◆ Problem to work on
In the data below, find the line containing "You are a GUI", then set down that line and every later line up to and including the line containing "This screenshot has height=768, width=1366.", exactly.

◆ Input records
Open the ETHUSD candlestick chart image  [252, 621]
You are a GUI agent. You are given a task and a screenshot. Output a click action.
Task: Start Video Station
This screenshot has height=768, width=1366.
--
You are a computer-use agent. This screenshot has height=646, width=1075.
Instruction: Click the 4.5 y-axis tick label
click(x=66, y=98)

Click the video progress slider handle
--
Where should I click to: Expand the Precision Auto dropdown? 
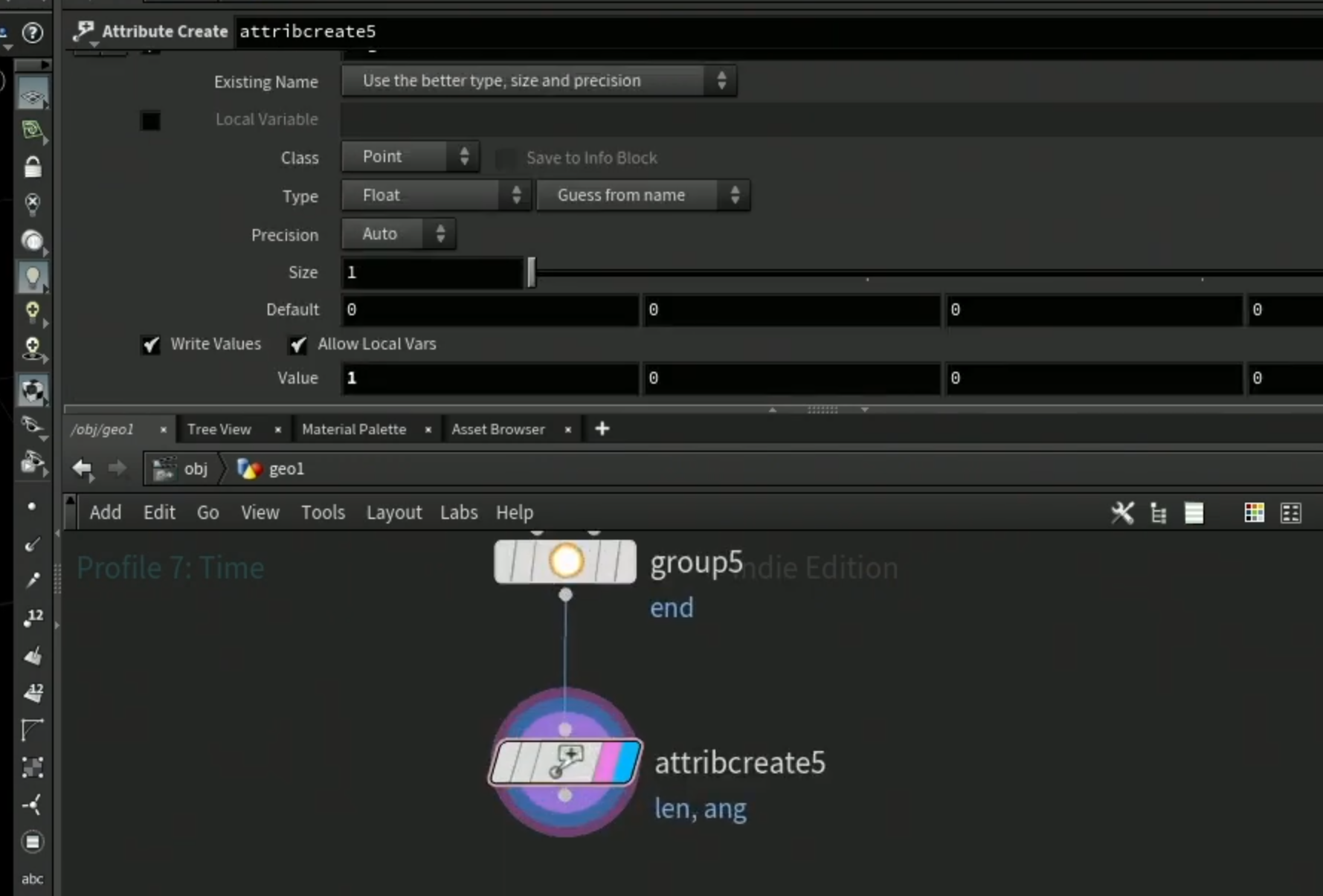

◆ Exercise result
You are a GUI agent. You are given a task and a screenshot. Output a click action.
Task: Start Video Station
This screenshot has height=768, width=1366.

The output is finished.